Et puis enfin – et là, avec cette dernière et cinquième leçon, j’en viens à vous, cher Menachem Magidor, et à l’Université qui nous a, l’un et l’autre, elle et moi, couronnés (et c’est vrai, par parenthèse, et pour rebondir sur ce qui a été dit tout à l’heure, que l’idée d’avoir été honoré d’un prix dont Simone Veil n’était pas encore lauréate, m’a mis, toute cette année, jusqu’à ce que soit réparés cette injustice et ce désordre, terriblement mal à l’aise) – enfin, donc, il y a un certain rapport au judaïsme.
Simone Veil, à l’évidence, appartient à un judaïsme très particulier.
Elle appartient à cette tradition dont parle Levinas dans le texte de Difficile Liberté consacré à Léon Brunschvicg et qui s’appelle le judaïsme français.
Et elle est clairement de ces juifs, dont parle encore Levinas, qui ont vu s’effondrer, dans l’incrédulité et la stupeur, le monde auquel ils croyaient – vous connaissez le texte, n’est-ce pas ? vous connaissez cette page magnifique de Noms propres : « déjà un vent glacial parcourt les pièces encore décentes ou luxueuses, arrache les tapisseries et les tableaux, éteint les lumières, fissure les murs, met en loques les vêtements et apporte les hurlements et hululements d’impitoyables foules ? » eh bien tel est, oui, le judaïsme qu’a connu la petite Simone Jacob, dans sa jolie famille niçoise foudroyée par la barbarie…
Mais Simone Veil, dans son livre, dit surtout deux choses – et pardonnez-moi d’y revenir une dernière fois.
Elle nous dit d’abord qu’elle n’est pas religieuse et que, petite fille, elle était déjà horrifiée par ceux qui prétendaient qu’il fallait croire en Dieu pour bien se conduire.

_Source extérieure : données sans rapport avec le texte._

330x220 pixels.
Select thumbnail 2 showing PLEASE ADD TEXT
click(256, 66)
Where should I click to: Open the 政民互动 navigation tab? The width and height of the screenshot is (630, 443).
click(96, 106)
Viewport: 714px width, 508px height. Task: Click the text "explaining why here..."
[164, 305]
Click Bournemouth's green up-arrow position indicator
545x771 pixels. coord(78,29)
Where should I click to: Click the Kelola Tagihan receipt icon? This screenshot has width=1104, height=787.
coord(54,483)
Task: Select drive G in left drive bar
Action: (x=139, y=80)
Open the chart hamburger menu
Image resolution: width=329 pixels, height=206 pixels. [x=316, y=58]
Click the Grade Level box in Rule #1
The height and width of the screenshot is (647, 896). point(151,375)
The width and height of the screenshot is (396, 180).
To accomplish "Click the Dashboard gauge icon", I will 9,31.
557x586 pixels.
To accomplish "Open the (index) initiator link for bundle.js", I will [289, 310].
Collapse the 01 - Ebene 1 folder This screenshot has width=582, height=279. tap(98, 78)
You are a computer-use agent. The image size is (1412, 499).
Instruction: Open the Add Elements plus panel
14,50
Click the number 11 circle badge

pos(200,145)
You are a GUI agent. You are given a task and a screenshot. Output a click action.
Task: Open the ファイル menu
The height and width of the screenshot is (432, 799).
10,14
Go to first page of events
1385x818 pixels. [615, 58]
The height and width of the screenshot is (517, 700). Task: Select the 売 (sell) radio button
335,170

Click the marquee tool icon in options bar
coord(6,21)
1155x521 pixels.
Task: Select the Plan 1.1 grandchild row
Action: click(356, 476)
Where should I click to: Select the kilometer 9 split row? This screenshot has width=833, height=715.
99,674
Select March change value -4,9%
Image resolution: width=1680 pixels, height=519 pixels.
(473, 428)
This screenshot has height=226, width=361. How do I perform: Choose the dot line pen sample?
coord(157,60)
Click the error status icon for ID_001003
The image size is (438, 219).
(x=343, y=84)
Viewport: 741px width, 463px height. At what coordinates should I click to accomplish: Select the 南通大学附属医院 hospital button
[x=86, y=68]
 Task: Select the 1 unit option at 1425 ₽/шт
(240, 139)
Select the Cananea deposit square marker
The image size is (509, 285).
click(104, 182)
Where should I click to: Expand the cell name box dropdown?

Et elle nous dit, ensuite, qu’elle est à la fois sans illusions et optimiste – qu’elle a, à Auschwitz, perdu ses illusions mais qu’elle n’y a perdu, pour autant, ni son goût de vivre ni celui de se battre.
Sans illusions et, pourtant, ne renonçant pas à changer le monde…
Sans illusions et, justement parce que le ciel est vide, prenant le siècle à bras-le-corps…
Quand elle dit cela, quand elle dit qu’elle est « à la fois sans illusions et optimiste », elle parle comme la grande sagesse biblique obsédée, non par la présence, mais par la rareté de Dieu.
Elle parle comme ces rabbins qui, justement parce que Dieu, après avoir créé le monde, s’en est retiré et l’a abandonné, concluent qu’il n’a qu’eux, le monde, pour ne pas se décréer et ne pas tomber en poussière.
Elle est fidèle à cette tradition juive humaniste, universaliste, laïque qui fut celle, en 1925, de cette poignée d’intellectuels qui voulurent votre Université et qui en firent ce lieu de savoir et de morale.
Pour cela aussi, je suis infiniment heureux de lui remettre le prix Scopus 2007.